_AVAILABLE DATA_:
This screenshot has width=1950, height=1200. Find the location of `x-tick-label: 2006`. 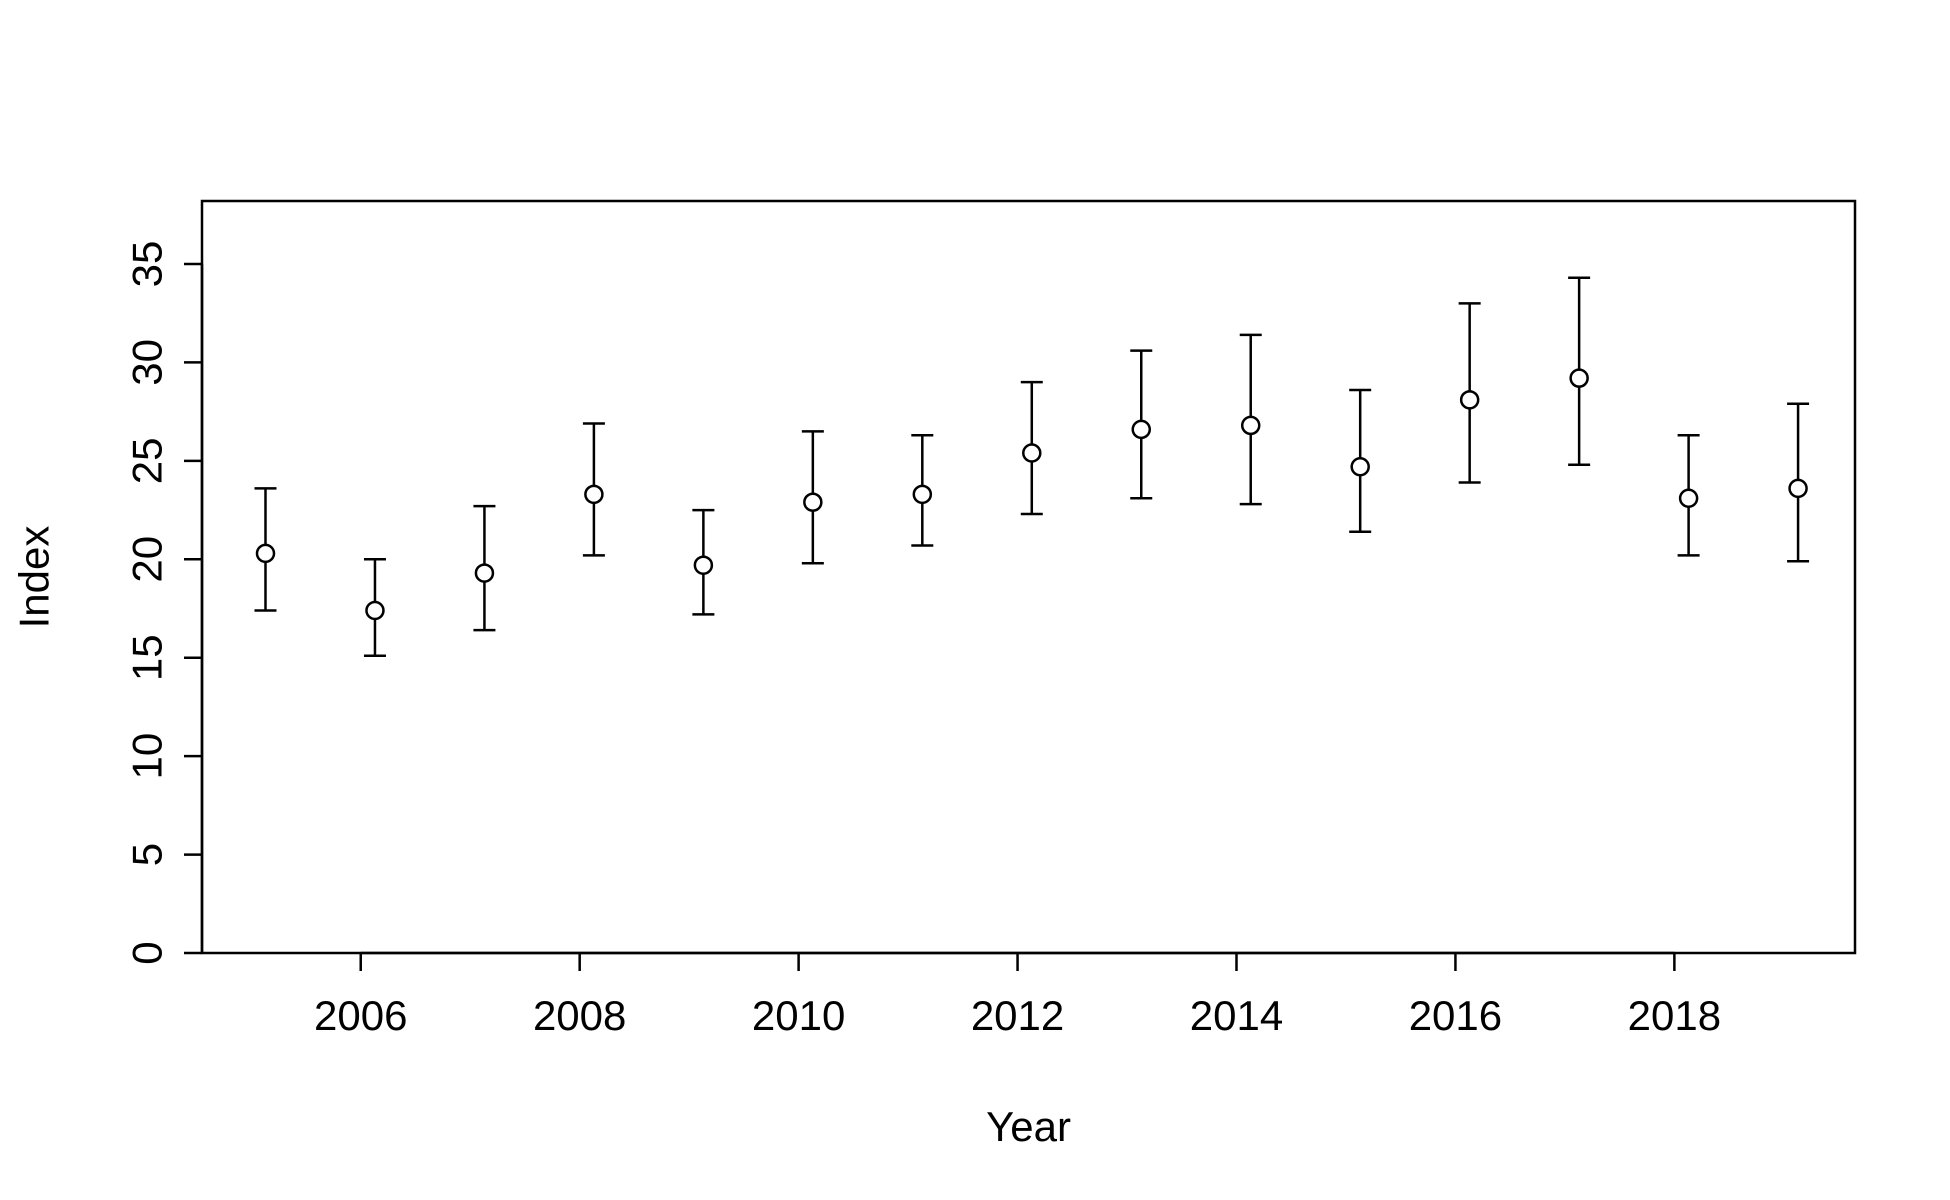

---

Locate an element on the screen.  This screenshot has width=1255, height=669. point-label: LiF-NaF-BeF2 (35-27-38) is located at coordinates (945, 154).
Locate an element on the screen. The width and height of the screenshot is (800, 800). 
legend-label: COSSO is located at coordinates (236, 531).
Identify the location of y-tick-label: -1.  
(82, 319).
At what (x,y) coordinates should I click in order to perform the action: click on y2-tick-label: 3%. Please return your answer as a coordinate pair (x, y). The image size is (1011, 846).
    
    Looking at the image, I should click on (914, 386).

_WHAT IS EXPECTED_:
Render as a JSON list of strings, one per line with blank lines dropped, the records starting at the line containing "Identify the location of y-tick-label: -1." and continuing through the line containing "Looking at the".

_RESPONSE BELOW_:
[
  "Identify the location of y-tick-label: -1.  ",
  "(82, 319).",
  "At what (x,y) coordinates should I click in order to perform the action: click on y2-tick-label: 3%. Please return your answer as a coordinate pair (x, y). The image size is (1011, 846).",
  "    Looking at the image, I should click on (914, 386)."
]